A: We created a platform where people can go and write about their experiences in these different countries. Both myself and my business partner are black men, but there are different types of black travelers. There are single moms who travel with children, gay couples, single dads and disabled travelers. We just wanted to cover a niche of people and supply them with information.
Q: Where do you find the content?
A: We opened our site up to the general public. It’s consumer-driven; people on the ground, their own pictures, their own experiences. Since our inception in April 2015, we’ve seen representation in over 120 countries on all seven continents. People have been rallying around this cause, and they really love it. We have merchandise, shirts, pins and things like that.
Q: Can you provide an example of a post?
A: We had one woman who went to China and she took a picture of this Chinese woman who was fascinated with the braids in her hair. There was this huge group of Chinese women fascinated with the texture. Some of the people in our community were offended by it; others embraced it. Obviously, if there is a homogenous group of people living in the country, they’re not familiar with seeing this type of hair or this type of person. They are going to be fascinated by it. The opposition was saying that there is a way to respectfully satisfy your curiosity without going up and touching it. It definitely attracts controversial topics.
Q: Can black travelers help break stereotypes?
A: They all think we’re basketball stars. You are black and tall, so you’re automatically a basketball player or an actor. They want your autograph. Or you’re a rapper. Exposure helps to dispel those stereotypes. The more they see us in these places, the more it becomes normal. We want to make sure we set a standard for the next generation of black travelers.
Q: Which countries are the most challenging for African Americans?
A: Russia is one of them. But a couple of weeks ago, we posted a [photo of a] guy who was in Moscow, a young brother. He was wearing his Black & Abroad merchandise and took a picture outside the Kremlin. A girl messaged us right after that and said that photo helped her decide where to study abroad. She wanted to go to Russia but had a little bit of trepidation because of its reputation. And now that she saw that he came back in one piece, she can think about doing it herself. All it takes is one. Certain parts of Europe.
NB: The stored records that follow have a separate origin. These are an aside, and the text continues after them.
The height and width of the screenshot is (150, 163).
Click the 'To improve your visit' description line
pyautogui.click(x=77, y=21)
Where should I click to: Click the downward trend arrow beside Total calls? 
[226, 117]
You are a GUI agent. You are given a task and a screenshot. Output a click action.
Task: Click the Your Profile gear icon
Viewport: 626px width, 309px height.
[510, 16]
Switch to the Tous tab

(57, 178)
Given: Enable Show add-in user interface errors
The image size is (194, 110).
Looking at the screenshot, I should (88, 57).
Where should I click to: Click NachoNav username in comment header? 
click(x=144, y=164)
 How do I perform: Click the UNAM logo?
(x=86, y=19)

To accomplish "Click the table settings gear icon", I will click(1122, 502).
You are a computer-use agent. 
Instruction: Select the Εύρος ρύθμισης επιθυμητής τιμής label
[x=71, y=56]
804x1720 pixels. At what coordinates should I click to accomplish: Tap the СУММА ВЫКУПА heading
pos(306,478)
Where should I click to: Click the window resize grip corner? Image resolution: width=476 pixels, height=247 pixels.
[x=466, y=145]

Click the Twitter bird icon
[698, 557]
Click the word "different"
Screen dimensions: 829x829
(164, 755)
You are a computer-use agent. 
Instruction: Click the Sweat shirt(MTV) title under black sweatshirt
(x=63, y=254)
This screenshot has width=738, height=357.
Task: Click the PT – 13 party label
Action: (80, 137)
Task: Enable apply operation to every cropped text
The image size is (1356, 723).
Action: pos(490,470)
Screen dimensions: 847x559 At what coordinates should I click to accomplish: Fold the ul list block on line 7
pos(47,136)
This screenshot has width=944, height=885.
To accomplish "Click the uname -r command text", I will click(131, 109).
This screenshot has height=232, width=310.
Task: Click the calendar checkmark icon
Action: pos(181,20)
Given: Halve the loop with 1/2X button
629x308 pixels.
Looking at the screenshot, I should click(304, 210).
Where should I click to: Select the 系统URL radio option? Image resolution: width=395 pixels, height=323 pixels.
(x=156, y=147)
Madrid was one place known for blatant racism, so we worked with the tourism office and had a whole Black & Abroad experience there. Those small efforts help to overturn popular misconceptions about certain places.
Q: Have you experienced prejudice while traveling?
A: The most racism I receive is in the U.S., hands down, especially as of late. Traveling abroad has been a refuge for me. It’s been therapeutic because I am able to just be and not have to worry about whether I might get pulled over or mistaken for this person or that person. It’s very different, which is why we encourage travel to the African continent.
Q: What inspired the “Go Back to Africa” campaign?
A: “Go back to Africa” appears online on average 5,000 times a month. We set out to subvert that bigoted phrase and make it something that people of color embrace. We are trying to take that term and make it into something that we actually do.